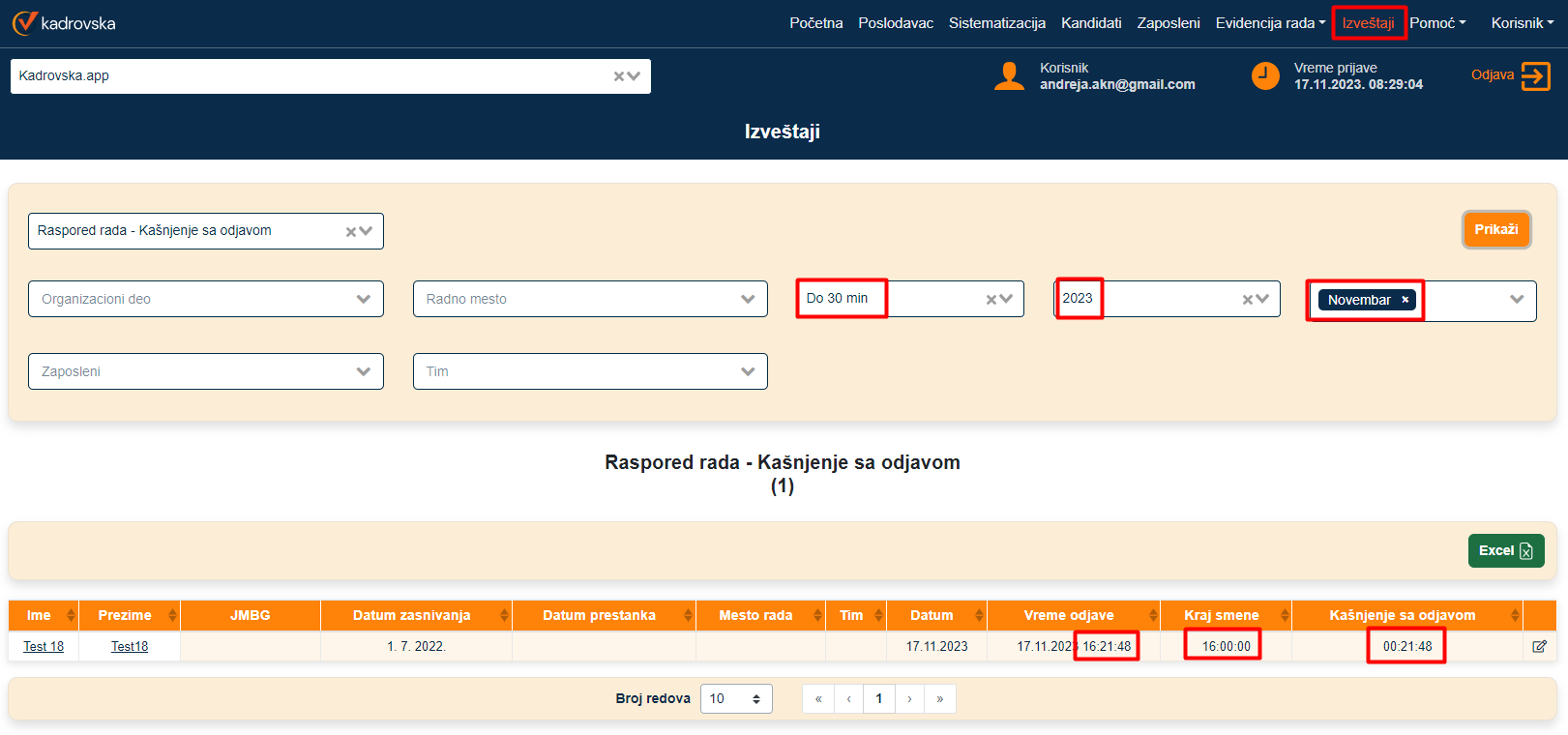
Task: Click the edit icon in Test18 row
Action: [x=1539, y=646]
- - -
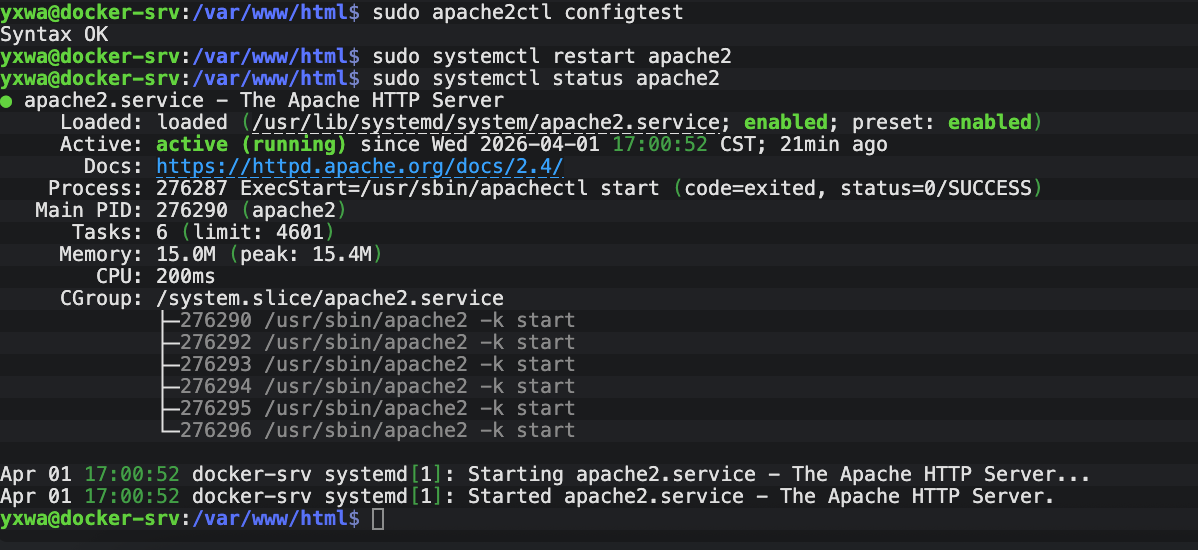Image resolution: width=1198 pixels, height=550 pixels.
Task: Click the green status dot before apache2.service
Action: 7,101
- - -
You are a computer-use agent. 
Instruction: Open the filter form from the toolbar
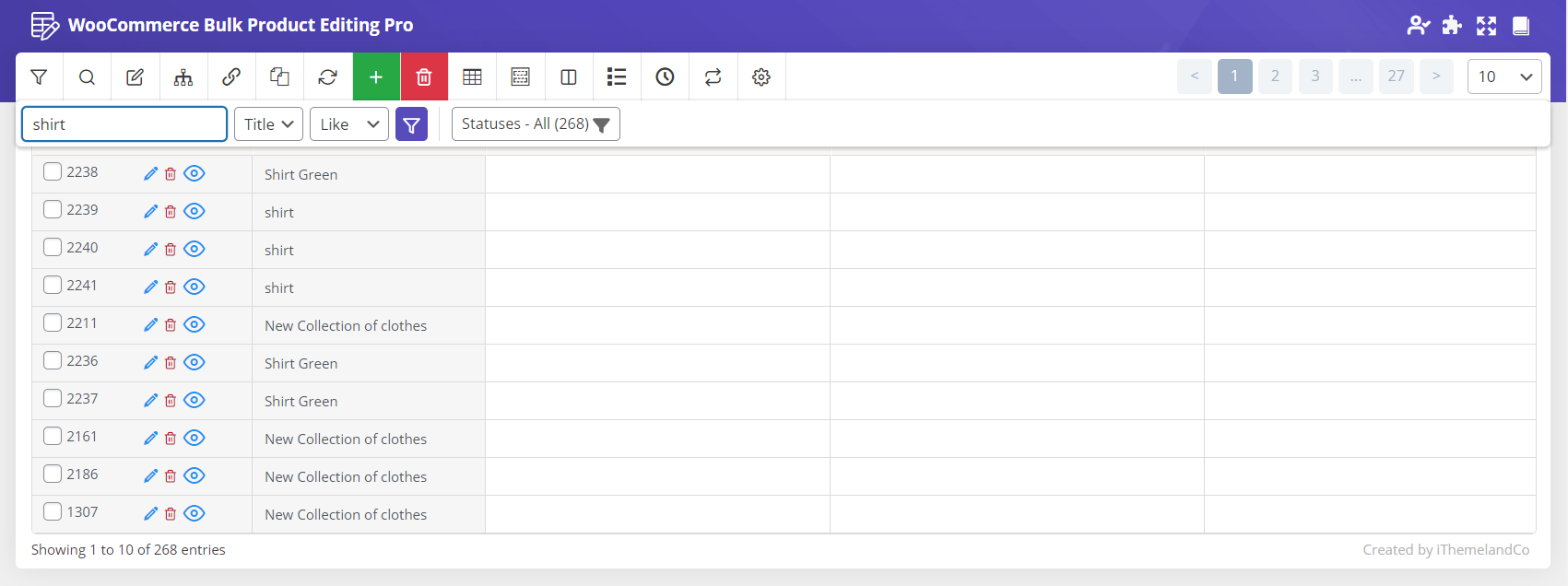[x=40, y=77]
- - -
Can you express the records as a numbered list, starting with the line that contains "You are a computer-use agent." and continuing through the line that contains "[x=40, y=77]", with blank lines and pictures left out?

1. You are a computer-use agent. 
2. Instruction: Open the filter form from the toolbar
3. [x=40, y=77]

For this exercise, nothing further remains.